You’ve grown thousands of different perennials, shrubs, vines, wildflowers, you name it, many of them natives.

You’ve started nigh-impossible blue Himalayan poppies (Meconopsis betonicifolia) from seed and had them bloom.

Yep. You’re mighty proud of your green thumb.

“What’s your secret?”

You actually laugh. “Plants want to grow!” you assure them. “Just plant them!”

Sometimes you even set yourself silly goals, just to make gardening a little more challenging.

“No white in this garden,” you announce. “Pale sulphur yellow instead.”

And you do it. Hey, no sweat. Plants want to grow!

You’ve dealt with droughts. With unseasonable frosts. With cold spells that won’t quit, with suffocating humidity, with snow, ice, hail, wind.

You think you know it all.

Still, you’re sympathetic to new gardeners, or to those who don’t have as much dirt as you under their fingernails. You hand out advice just as freely as you hand out starts of plants and seeds you’ve saved.

Then, with 50 years’ worth of gardening confidence—make that “arrogance”—under your belt, you move to a home at 8100’ on the east side of the Colorado Rockies. The dry side.

 1.

It’s late summer when you arrive. The meadows are splashed with wildflowers, blue asters and lavender erigeron and red Indian paintbrush and a hundred others you don’t know the names of yet.

There’s a small flower garden at your new home, a legacy of your new partner’s ex-wife, Daphne.

Red bee balm, Asiatic lilies, black-eyed Susans, a clump of daylilies, and a few red raspberries struggling for life.

“Poor things need a drink,” you say sadly, looking at the drooping heads and wilting leaves.

“I just watered them a couple of days ago,” he says.

You stick a finger into the soil. Bone dry. You don’t believe him.

“Can I water them? Poor guys are thirsty.”

There’s no running water up here, no faucet for a garden hose. But there is a huge 250-gallon tank on the back of an old truck, filled from the spring down the hill.

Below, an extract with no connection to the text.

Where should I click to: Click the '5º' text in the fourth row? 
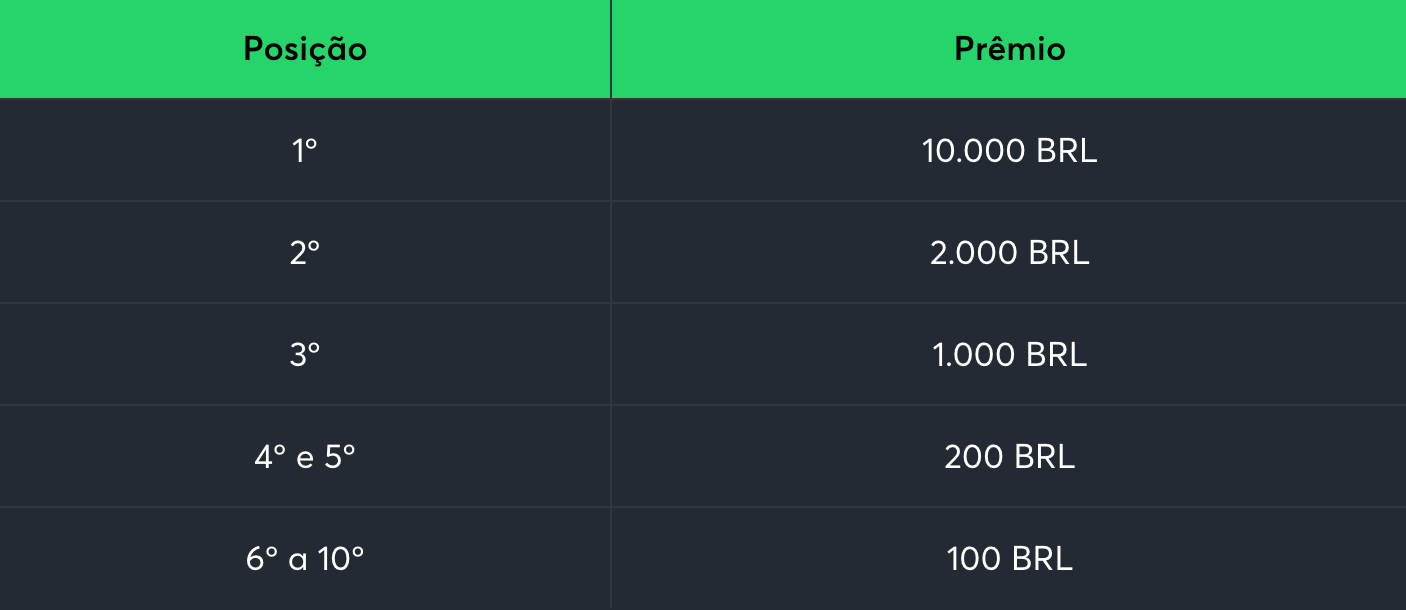coord(339,457)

You haul the hose from the tank to the patch of thirsty flowers and start the water flowing.

It runs right off the soil surface, rushing down the driveway.

“Make a spray with your thumb and wet it first. Then wait a bit and water more. You need to get the surface wet before it’ll soak in.”

Huh. Okay.

It’s your first experience with mineral soil.

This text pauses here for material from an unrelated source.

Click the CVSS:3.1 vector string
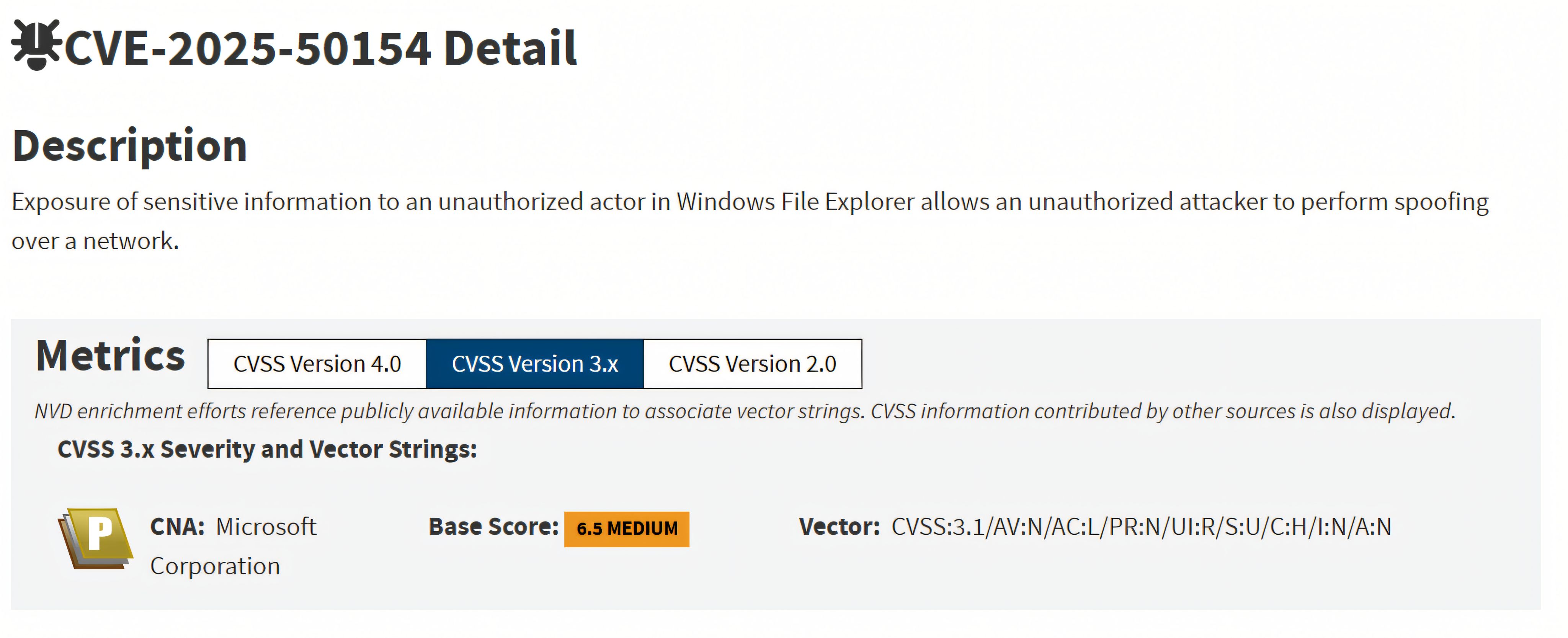The width and height of the screenshot is (1568, 638). pyautogui.click(x=1141, y=527)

Decomposed granite (“rocky” mountains, indeed). Dusty as fine sand, with sparkly bits of mica. No clay to give it weight and density and to hold water.

And no humus to speak of, because the nearby forest is pines, not deciduous trees that drop their leaves by the countless bushels. Humus in the soil holds water, too.

 
 2.

You finally manage to give the small patch a good drink.

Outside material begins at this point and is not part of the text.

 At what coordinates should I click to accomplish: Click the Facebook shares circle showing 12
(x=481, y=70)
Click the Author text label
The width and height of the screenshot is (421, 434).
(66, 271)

It takes more than two hours to water the 6-foot-square garden to a depth of four inches.

It sure isn’t like any watering you’ve ever done.

But the flowers are happy. And pretty. Butterflies are already fluttering in.

“Thanks, Daphne, for leaving something of such beauty,” you say to her garden.

Then you glance at the water tank. It’s half empty.

“Must be a drought year,” you think.

The killing frost arrives the next week. In late August.

 

YEAR 1

   1.

Winter comes and goes. As soon as the ground thaws, you start expanding the garden, clearing the grassy hill above the existing patch so you can plant your own favorites.

Your shovel hits a rock immediately. You try another spot. Same thing.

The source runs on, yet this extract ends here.